Probably California and Nevada will be good with that - California because they're bleeding/leading edge, and Nevada because life is pretty cheap out there and there's a lot of open space. But the rest of the states aren't budging. No legislator wants to be the one to introduce the bill that puts drones on the public roads.
Google thinks about it, considers their mantra Do No Evil and ponders - how can we get our way by doing good deeds? Because the public loves good deeds, and the politics of good deeds is effective. Great optics, as they say. A summer intern comes up with: Meals on Wheels
Meals on Wheels is a great organization that delivers hot meals to older folks but their constraint is: they can't get enough drivers with cars, willing to spend a day driving a route and dropping off meals. Why - shazzam - that's the sort of mindless drudgery that Google Cars is designed to replace anyway! So Google donates a thousand Drone Vans to Meals on Wheels, just 20 in every state, and notifies the Congressional delegations about their contribution to the poor, the elderly, the shut ins.
Meals on Wheels says, with those vehicles (and a bit of cash) we could increase meal delivery by 23%, and we could hire a minimum wage employee who doesn't need a drivers license to sit in the van and pop out with the meals - hey, we're taking an unemployed person from being a tax user to being a tax payer! And somehow, a Mountain View CA charity ponies up enough cash so that Meals on Wheels can do just that - bringing benefits without charge to good people all over America.
So the good, worthy, caring people of Wheels on Meals go about their business. One of the MoW-Google Vans is working it's way down a street in New Jersey, and a Tom River Township policeman pulls it over and puts a boot on the wheels to immobilize it. "Autonomous vehicles are not authorized in New Jersey", he tells the local television reporter. "What if it killed somebody? What if it hit your Aunt Mary? Odds are against it, but what if?"
Headline on Channel-4 News: Bureaucrats would rather people go hungry than allow proven drone use.
Which is, of course, exactly what the people trying to push the technology wanted, and what the Congress-folks from the district wanted, and what the Homeland-Security-Military-Industrial-Complex wanted.
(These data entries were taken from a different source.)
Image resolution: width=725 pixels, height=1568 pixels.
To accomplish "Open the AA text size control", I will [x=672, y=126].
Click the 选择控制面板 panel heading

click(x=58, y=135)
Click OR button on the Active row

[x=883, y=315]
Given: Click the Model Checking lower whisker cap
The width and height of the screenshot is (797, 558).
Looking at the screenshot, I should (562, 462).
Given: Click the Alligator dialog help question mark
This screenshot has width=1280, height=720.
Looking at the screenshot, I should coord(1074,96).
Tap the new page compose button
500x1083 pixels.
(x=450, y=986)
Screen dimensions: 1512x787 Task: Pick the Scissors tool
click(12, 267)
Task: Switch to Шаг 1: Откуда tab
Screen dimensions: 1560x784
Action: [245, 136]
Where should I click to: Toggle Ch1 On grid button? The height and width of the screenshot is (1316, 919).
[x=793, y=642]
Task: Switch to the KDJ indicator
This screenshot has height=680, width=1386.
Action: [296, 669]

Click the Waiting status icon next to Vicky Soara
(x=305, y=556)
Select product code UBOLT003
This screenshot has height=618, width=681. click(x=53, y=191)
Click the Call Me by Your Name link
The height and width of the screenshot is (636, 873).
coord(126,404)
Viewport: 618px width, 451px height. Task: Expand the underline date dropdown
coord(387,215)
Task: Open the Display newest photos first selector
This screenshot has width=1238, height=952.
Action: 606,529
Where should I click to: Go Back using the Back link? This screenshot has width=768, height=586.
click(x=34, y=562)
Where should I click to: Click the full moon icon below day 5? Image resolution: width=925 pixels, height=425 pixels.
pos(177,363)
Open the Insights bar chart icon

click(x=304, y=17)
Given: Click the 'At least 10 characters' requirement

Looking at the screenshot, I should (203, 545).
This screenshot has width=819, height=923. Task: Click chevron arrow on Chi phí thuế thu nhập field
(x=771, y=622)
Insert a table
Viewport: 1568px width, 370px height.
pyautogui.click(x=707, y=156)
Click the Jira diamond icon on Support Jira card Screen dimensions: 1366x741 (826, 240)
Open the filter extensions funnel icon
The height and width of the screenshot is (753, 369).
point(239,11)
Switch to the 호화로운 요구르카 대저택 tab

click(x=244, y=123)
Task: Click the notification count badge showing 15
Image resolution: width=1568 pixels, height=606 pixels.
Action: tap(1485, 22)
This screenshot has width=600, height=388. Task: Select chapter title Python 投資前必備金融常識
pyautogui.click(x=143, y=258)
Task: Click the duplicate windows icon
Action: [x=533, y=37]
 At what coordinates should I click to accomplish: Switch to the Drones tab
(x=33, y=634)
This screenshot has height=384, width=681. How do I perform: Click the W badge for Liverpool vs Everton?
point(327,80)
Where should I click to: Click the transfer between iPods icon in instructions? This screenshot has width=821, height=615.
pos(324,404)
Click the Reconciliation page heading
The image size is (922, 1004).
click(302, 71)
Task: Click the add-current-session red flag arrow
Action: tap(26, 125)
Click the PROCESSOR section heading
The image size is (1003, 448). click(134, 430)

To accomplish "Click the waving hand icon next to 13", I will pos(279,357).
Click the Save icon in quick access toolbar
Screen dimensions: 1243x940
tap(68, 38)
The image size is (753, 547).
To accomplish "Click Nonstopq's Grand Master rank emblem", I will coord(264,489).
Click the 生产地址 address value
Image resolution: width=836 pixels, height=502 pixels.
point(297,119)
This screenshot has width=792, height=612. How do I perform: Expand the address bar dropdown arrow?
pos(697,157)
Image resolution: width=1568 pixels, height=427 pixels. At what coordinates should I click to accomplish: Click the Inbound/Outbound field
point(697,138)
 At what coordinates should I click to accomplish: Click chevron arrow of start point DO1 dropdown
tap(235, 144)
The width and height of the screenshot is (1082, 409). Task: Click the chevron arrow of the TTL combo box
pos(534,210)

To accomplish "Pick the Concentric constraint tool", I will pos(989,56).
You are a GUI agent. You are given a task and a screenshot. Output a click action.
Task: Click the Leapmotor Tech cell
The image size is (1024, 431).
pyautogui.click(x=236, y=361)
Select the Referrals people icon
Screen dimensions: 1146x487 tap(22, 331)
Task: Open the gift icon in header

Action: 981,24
But they wrapped it up in an old woman that needs a hot meal, and a young kid that needs a job, and all of a sudden the notion that it matters what happens when somebody gets killed becomes heartless.
.@FAANews bureaucrats would rather people die than allow rescue teams to use drones: http://t.co/SSEx7Y5mZ6
— Philip Robar (@pjrobar) May 3, 2014
Related story. And the whole time, the humanitarian organisation is good caring people, trying to meet a genuine need, but arguably being used by cynical dynamics above their heads.
More at http://goo.gl/GRNSLB, http://goo.gl/z8Fzul and http://goo.gl/v5wlGv.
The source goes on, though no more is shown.